Lenovo, un laptop controllato a vista

Il produttore cinese mette in mostra un prototipo di computer portatile in grado di tenere traccia dello sguardo dell'utente, e di interpretarne le movenze in funzione di veri e propri comandi da eseguire su Windows

Roma - Al CeBIT che si tiene questi giorni nella città tedesca di Hannover, Lenovo ha presentato quello che è già stato definito il primo laptop che si controlla con la vista. La tecnologia implementata nel prototipo è in grado di identificare una serie di movimenti degli occhi e di interpretarli sotto forma di comandi da impartire alla shell del sistema operativo.

Frutto dell'esperienza dell'azienda specializzata Tobii, la tecnologia di "eye-tracking" integrata sui 20 prototipi di laptop Lenovo messi in mostra al CeBIT è in grado di tenere traccia del movimento degli occhi attraverso due emettitori di luce infrarossa, carpendo il riflesso dell'emissione luminosa dopo che questa ha colpito la retina in fondo all'apparato ottico dell'utente.

I responsabili della svedese Tobii evidenziano che la tecnologia potrebbe fare da supporto ai controlli tradizionali (tastiera + touchpad o mouse nei casi del laptop Lenovo) in grado di aumentare l'efficienza di utilizzo delle applicazioni informatiche.

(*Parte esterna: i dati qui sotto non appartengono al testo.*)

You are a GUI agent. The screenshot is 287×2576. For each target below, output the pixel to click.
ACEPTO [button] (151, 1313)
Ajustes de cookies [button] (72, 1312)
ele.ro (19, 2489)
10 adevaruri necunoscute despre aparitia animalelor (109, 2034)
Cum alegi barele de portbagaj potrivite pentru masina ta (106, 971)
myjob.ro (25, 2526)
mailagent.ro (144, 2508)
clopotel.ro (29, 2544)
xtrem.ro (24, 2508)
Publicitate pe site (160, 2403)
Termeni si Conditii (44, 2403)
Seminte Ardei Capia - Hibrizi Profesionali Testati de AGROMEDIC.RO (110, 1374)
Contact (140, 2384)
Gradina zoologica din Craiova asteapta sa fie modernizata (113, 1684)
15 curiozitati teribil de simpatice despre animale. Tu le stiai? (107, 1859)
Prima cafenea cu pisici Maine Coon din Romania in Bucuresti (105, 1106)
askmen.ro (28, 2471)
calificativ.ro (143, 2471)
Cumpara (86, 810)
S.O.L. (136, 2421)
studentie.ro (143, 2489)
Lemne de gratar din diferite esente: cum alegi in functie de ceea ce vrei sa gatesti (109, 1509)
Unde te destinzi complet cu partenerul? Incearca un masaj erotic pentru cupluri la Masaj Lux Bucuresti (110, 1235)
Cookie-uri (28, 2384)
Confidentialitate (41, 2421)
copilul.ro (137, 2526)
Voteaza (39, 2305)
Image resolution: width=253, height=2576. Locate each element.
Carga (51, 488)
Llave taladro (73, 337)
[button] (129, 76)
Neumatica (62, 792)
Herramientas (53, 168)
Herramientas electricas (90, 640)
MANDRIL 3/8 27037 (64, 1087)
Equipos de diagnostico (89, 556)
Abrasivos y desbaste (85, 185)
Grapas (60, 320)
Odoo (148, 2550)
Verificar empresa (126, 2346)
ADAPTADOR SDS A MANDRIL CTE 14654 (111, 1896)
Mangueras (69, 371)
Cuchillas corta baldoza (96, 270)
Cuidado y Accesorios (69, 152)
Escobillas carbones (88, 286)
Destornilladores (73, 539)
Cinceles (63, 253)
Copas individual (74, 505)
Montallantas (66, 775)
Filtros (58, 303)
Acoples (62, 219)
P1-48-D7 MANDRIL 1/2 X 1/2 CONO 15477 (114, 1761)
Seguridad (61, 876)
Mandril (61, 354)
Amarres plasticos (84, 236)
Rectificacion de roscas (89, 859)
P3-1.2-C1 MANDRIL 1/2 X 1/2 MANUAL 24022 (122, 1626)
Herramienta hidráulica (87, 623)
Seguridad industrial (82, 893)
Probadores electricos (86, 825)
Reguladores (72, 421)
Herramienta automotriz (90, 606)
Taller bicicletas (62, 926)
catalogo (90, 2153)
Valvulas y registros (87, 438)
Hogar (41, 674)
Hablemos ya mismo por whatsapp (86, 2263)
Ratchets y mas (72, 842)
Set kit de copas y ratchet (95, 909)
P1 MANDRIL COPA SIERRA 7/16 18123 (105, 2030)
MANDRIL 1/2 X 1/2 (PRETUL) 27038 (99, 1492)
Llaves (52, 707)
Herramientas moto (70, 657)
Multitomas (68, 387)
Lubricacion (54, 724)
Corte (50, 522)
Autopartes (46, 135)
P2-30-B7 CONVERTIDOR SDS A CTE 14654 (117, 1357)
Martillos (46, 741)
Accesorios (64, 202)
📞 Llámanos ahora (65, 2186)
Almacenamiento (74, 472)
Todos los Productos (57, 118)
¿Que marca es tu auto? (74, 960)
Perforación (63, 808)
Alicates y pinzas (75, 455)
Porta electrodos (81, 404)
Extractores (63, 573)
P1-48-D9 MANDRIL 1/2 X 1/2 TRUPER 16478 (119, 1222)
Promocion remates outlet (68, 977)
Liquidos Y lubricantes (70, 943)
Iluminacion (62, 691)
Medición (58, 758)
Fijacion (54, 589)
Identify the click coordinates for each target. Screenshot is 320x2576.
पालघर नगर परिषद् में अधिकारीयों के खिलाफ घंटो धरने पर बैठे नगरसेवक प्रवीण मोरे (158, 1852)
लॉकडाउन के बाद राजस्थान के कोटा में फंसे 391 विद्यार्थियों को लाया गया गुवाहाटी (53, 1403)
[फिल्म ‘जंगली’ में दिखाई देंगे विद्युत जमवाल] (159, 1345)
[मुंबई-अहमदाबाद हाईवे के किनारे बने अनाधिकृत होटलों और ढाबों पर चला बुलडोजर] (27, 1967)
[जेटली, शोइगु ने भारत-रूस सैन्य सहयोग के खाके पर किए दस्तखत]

Da tenere in considerazione anche i vantaggi per gli utenti disabili, una nicchia a cui la tecnologia di Tobii si rivolge già da 10 anni.
Indipendentemente dalle potenzialità tecnologiche del tracking visivo ideato da Tobii - magari da tenere sott'occhio in vista di una possibile integrazione con Kinect di Microsoft? - per il momento le prospettive commerciali sono quasi inesistenti: i 20 laptop-prototipo mostrati da Lenovo al CeBIT costano almeno 10mila euro a pezzo, e Tobii stima in due anni il tempo necessario a realizzare una versione pronta per il mercato di massa dotata di prezzi un po' meno irraggiungibili.